5.) Baboo 2 needs a diaper change right now. She smells. I am going to finish this blog, before I change it. *Ok, so in the interest of full disclosure, I actually did get up and change it, but only because her and her older sister were holding diapers and looking mischievous in their playroom, and I REALLY didn’t want to scrape poop off of the carpet.*
6.) The only reason I clean lately is so that Husband (who needs a clean house to feel at peace with the world) doesn’t get grumpy. The thought of him getting grumpy because of my lack of cleaning performance overwhelms me so much some days that I don’t feel like cleaning. It’s kind of a Catch-22, don’t you think? The house has been kind of a mess lately.

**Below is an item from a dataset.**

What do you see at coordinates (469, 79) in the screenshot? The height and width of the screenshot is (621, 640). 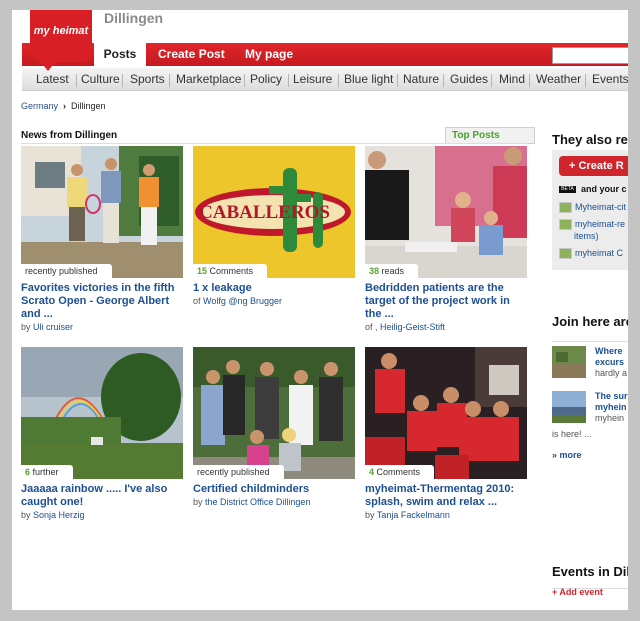 I see `category-guides: Guides` at bounding box center [469, 79].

7. In the last month I have baked *something* probably every day but five or six. Despite my intentions at generosity I have eaten a good majority of the fruits of my labor. In fact, when I woke up last night and remembered the 6 or 7 (or 8 or 9) cookies I’d snitched yesterday, I put the batch that I made the day before yesterday on a high shelf in the garage so I’d have some chance at resisting their pull.
8.) I get seriously upset and worked up any time someone yells, or their tone even gets harsh. Despite that fact I still yell at my kids far too often.
9.) I feel like hammered dog poo today. I use that phrase in honor of my Mom who announced to her oncologist that she ‘felt like hammered dog shit’ when he cheerily asked her how she was doing one day. But I’m not as brave as Mom to go for the gold and say shit. So I take the weenie way out and say ‘poo.’